FIG 5.

HCMV immune stimulation by multiantigenic MVA vectors in BALB/c mice. BALB/c mice were immunized three times i.p. in 4-week intervals (triangles) with the multiantigenic MVA vectors, and HCMV NAb and T cell responses were evaluated. HCMV NAb titers were measured at the indicated time points against HCMV TB40/E on ARPE-19 cells in the absence of complement, and on MRC-5 cells in the absence or presence of 5% guinea pig complement. T cell responses were determined ex vivo by IFN-γ ELISpot assay utilizing pp65 and gB peptide libraries.
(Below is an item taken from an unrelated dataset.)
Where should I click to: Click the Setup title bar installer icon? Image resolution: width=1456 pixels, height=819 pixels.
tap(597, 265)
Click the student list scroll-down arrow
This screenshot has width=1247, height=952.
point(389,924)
Panels A to C show NAb and T cell responses of BALB/c mice (n = 4 or 5) immunized with MVA-7Ag1 in either standard dose (5 × 10⁷ PFU) or low dose (LD; 1 × 10⁷ PFU) or control vectors MVA-PC and MVA-Venus in standard dose. NAb titers shown in panels A and B were measured over a period of 30 weeks. Ex vivo T cell responses shown in panel C were measured at week 31 after an additional booster immunization at week 30. Panels D to F show NAb and T cell responses of BALB/c mice (n = 8) immunized with MVA-7Ag1 that was derived before (P0) and after (P10) 10 virus passages on CEF. Panels G to I show NAb and T cell responses of BALB/c mice (n = 6 or 7) immunized with MVA-7Ag2, MVA-7Ag3, or MVA-7Ag4. Bars in panels A, B, D, E, G, and H represent geometric means with 95% confidence intervals. Bars in panels C, F, and I represent median values with interquartile ranges. Statistical significance of differences comparing each group in panels A, B, D, E, G, and H was calculated using ANOVA followed by Sidak's multiple-comparison test. Differences between vaccine groups in panels C, F, and I were calculated by multiple t test (NS, P > 0.05).